ALGM: Adaptive Local-then-Global Token Merging for Efficient Semantic Segmentation with Plain Vision Transformers (CVPR 2024)
[Project page] [Paper]
"ALGM: Adaptive Local-then-Global Token Merging for Efficient Semantic Segmentation with Plain Vision Transformers", by Narges Norouzi, Svetlana Orlova, Daan de Geus, and Gijs Dubbelman, CVPR 2024.
In this repository, Adaptive Local-then-Global Token Merging (ALGM) is applied to Segmenter: Transformer for Semantic Segmentation by Robin Strudel*, Ricardo Garcia*, Ivan Laptev and Cordelia Schmid, ICCV 2021.
The provided code extends the original code for Segmenter.
Installation follows the installation of the original Segmenter code. Specifically: define os environment variables pointing to your checkpoint and dataset directory, put in your .bashrc
:
export DATASET=/path/to/dataset/dir
1. Clone the repo
git clone https://github.com/tue-mps/algm-segmenter.git
cd algm-segmenter
2. Setting up the virtualenv
Install PyTorch (>= 1.13.1 # For scatter_reduce).
# create environment
conda create -n algm python==3.10
conda activate algm
# install pytorch with cuda
conda install pytorch==1.13.1 torchvision==0.14.1 torchaudio==0.13.1 pytorch-cuda=11.7 -c pytorch -c nvidia
# install required packages
pip install -r requirements.txt
3. Setting up the ALGM package
cd algm
# set up the ALGM package
python setup.py build develop
4. Prepare the datasets To download ADE20K, use the following command:
python -m segm.scripts.prepare_ade20k $DATASET
Similar preparation scripts also exist for Cityscapes and Pascal-Context.
To train Segmenter + ALGM using ViT-S/16
with specific configurations on the ADE20K
dataset, use the command provided below. The model is configured to apply ALGM at layers 1 and 5, with a merging window size of 2x2 and a threshold of 0.88.
python -m segm.train --log-dir runs/vit_small_layers_1_5_T_0.88/ \
--dataset ade20k \
--backbone vit_small_patch16_384 \
--decoder mask_transformer \
--patch-type algm \
--selected-layers 1 5 \
--merging-window-size 2 2 \
--threshold 0.88
For more examples of training commands, see TRAINING.

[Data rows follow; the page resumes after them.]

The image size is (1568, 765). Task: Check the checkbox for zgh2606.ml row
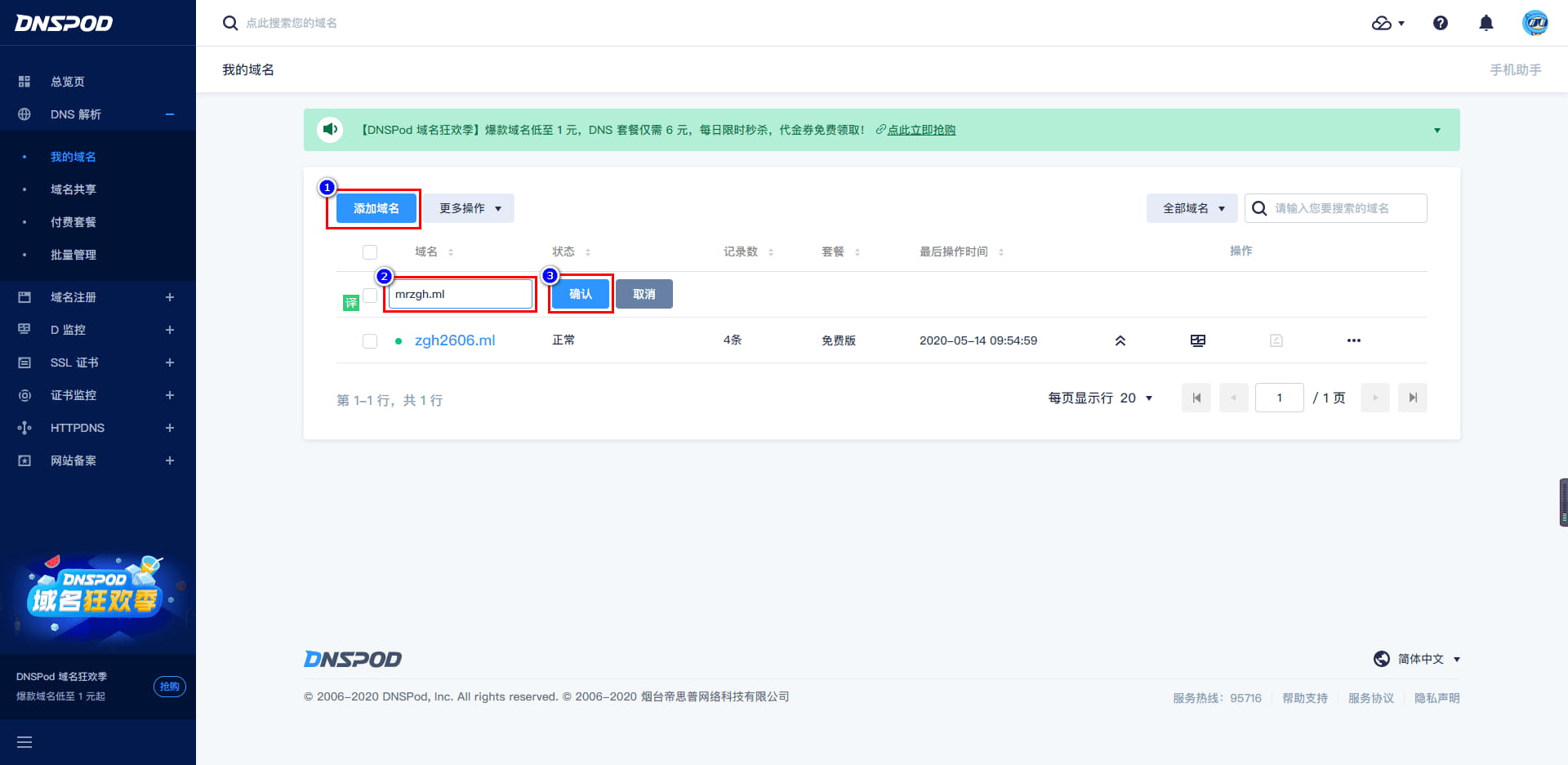coord(370,341)
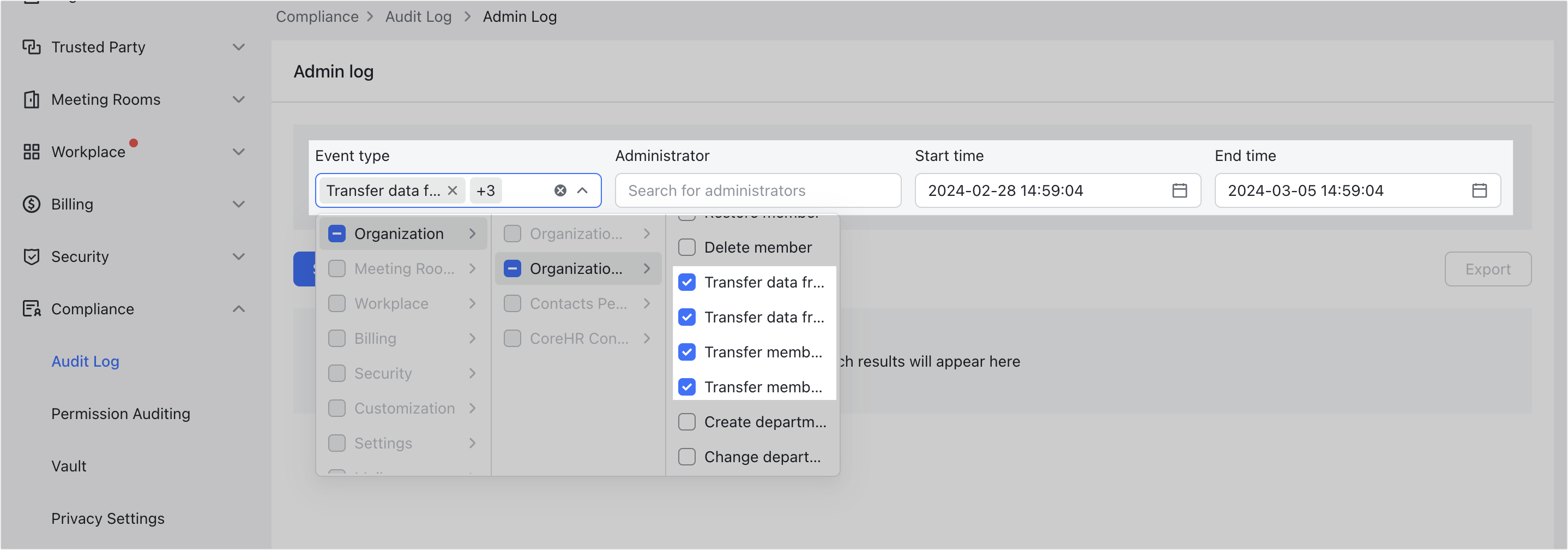The width and height of the screenshot is (1568, 550).
Task: Open the End time calendar picker icon
Action: click(x=1480, y=190)
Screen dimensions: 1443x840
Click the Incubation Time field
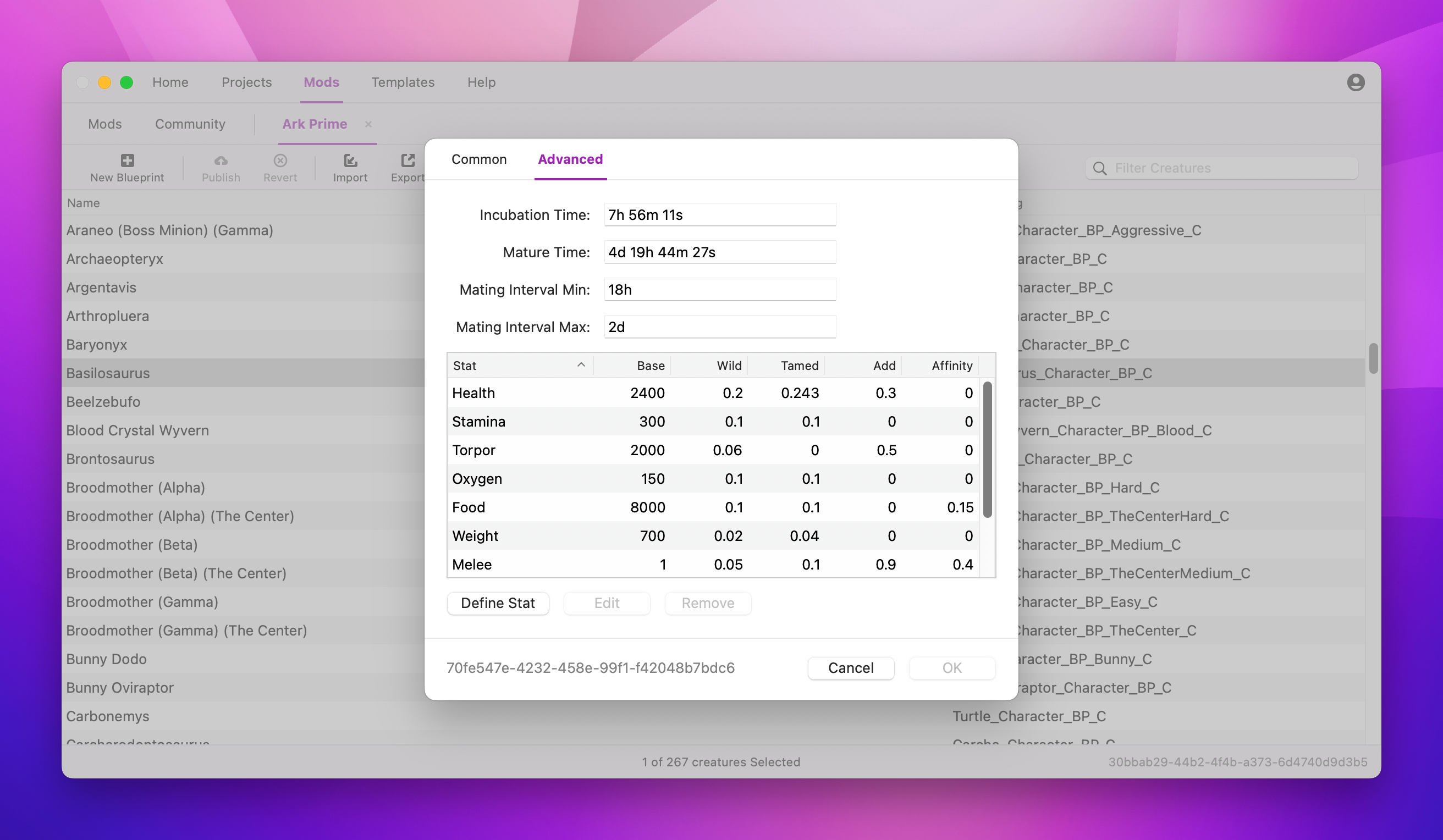pos(719,215)
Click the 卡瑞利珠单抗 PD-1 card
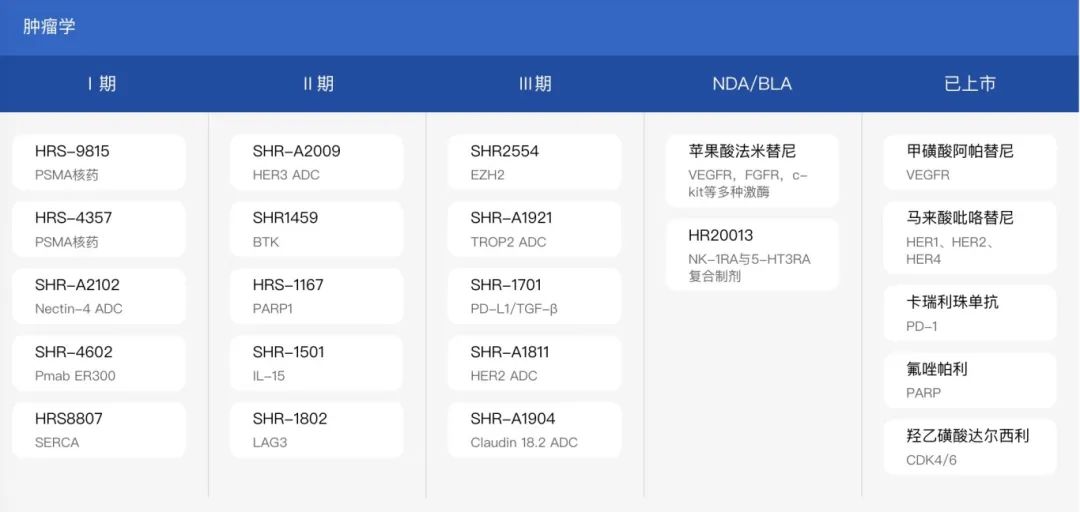 969,313
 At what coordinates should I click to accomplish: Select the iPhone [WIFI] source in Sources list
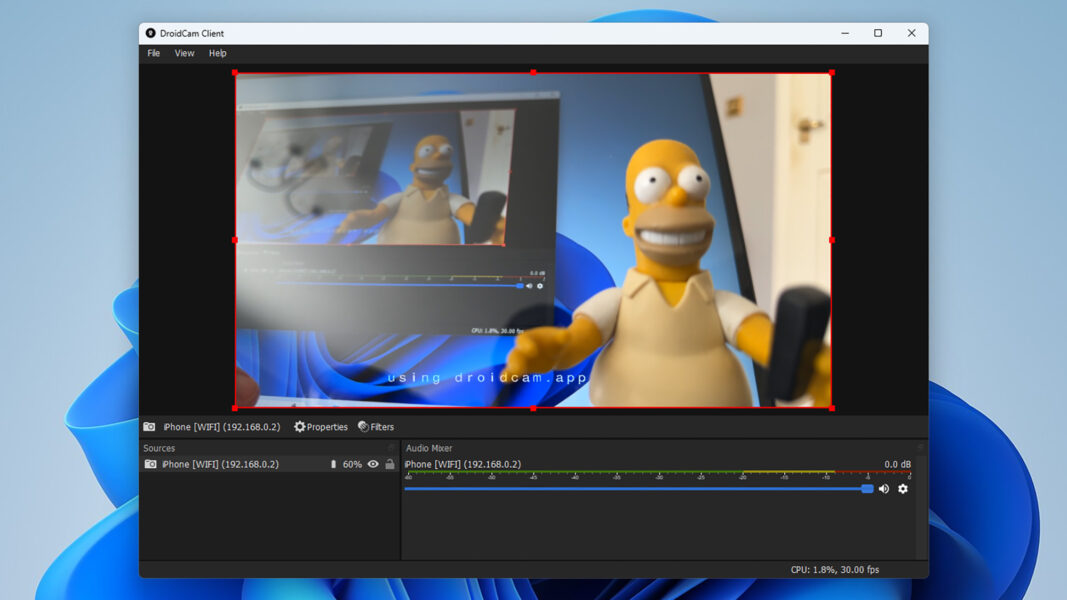point(220,464)
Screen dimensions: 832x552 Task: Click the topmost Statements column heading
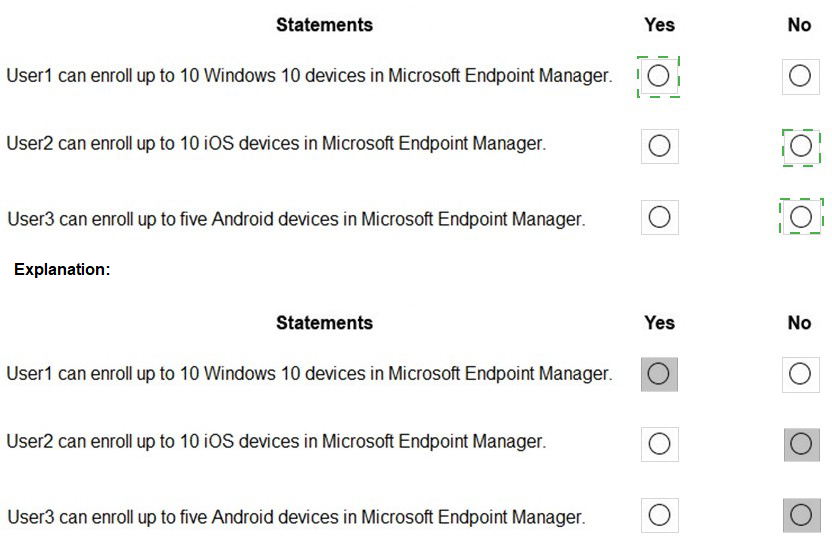click(x=324, y=25)
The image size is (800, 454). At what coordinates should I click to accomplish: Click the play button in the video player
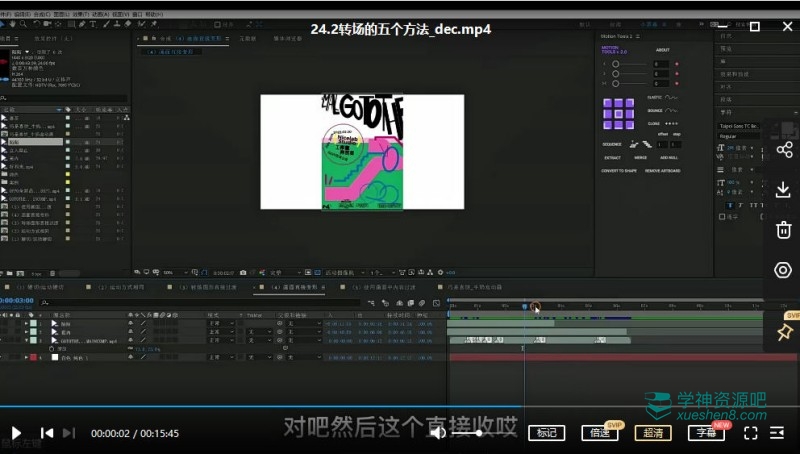16,433
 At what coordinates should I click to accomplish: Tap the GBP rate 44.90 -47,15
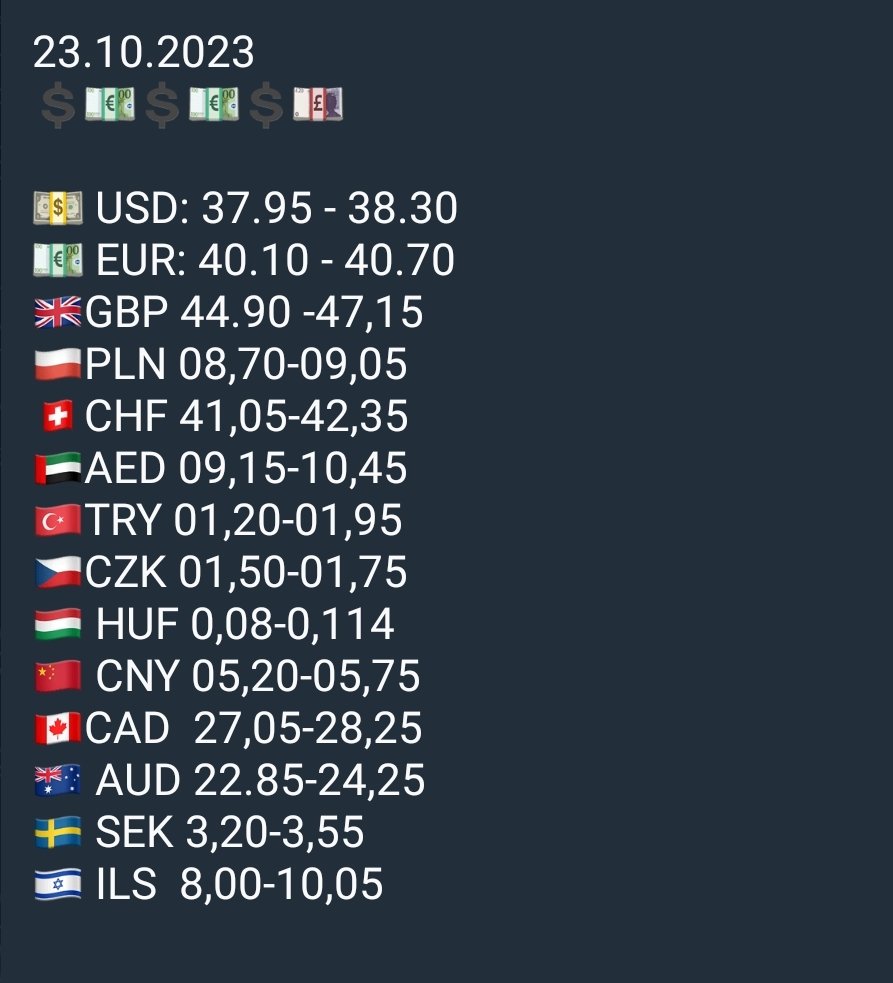tap(302, 313)
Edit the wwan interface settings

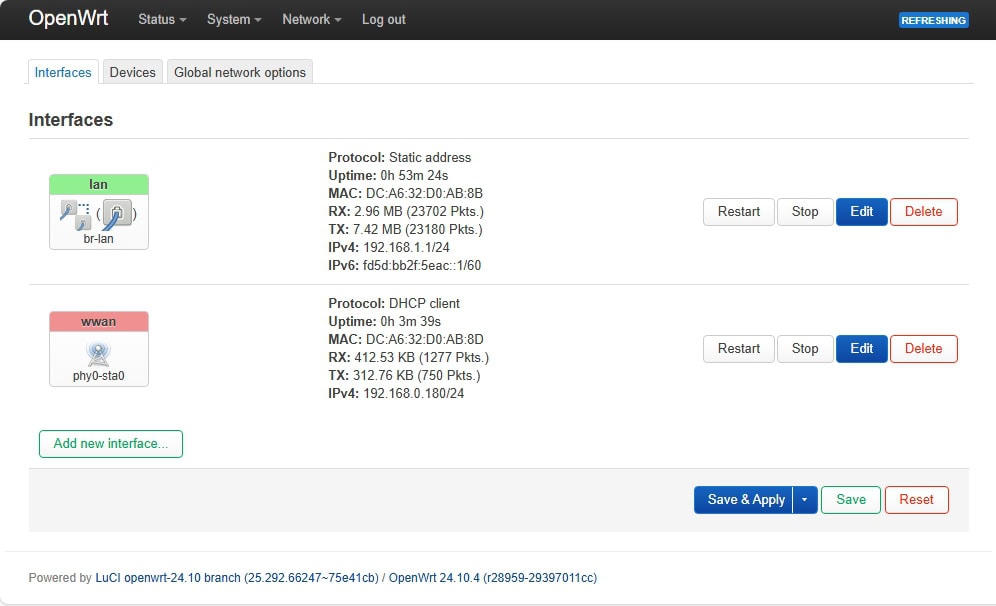point(861,349)
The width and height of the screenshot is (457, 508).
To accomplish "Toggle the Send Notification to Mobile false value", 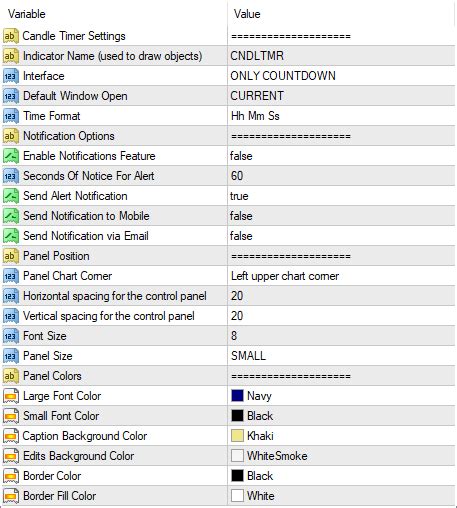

To perform an evaluation using Segmenter + ALGM on ADE20K, execute the following command. Ensure you replace path_to_checkpoint.pth
with the actual path to your checkpoint file. Additionally, make sure the variant.yaml
file is located in the same directory as your checkpoint file. For additional examples covering all available backbones and datasets, refer to the jobs
directory.
Note: Please use the specific values for the selected-layers
and threshold
options for each backbone. You can find these values in the variant.yaml
file.
# single-scale baseline evaluation:
python -m segm.eval.miou path_to_checkpoint.pth \
ade20k \
--singlescale \
--patch-type pure
# Explanation:
# --singlescale: Evaluates the model using a single scale of input images.
# --patch-type pure: Uses the standard patch processing without any modifications.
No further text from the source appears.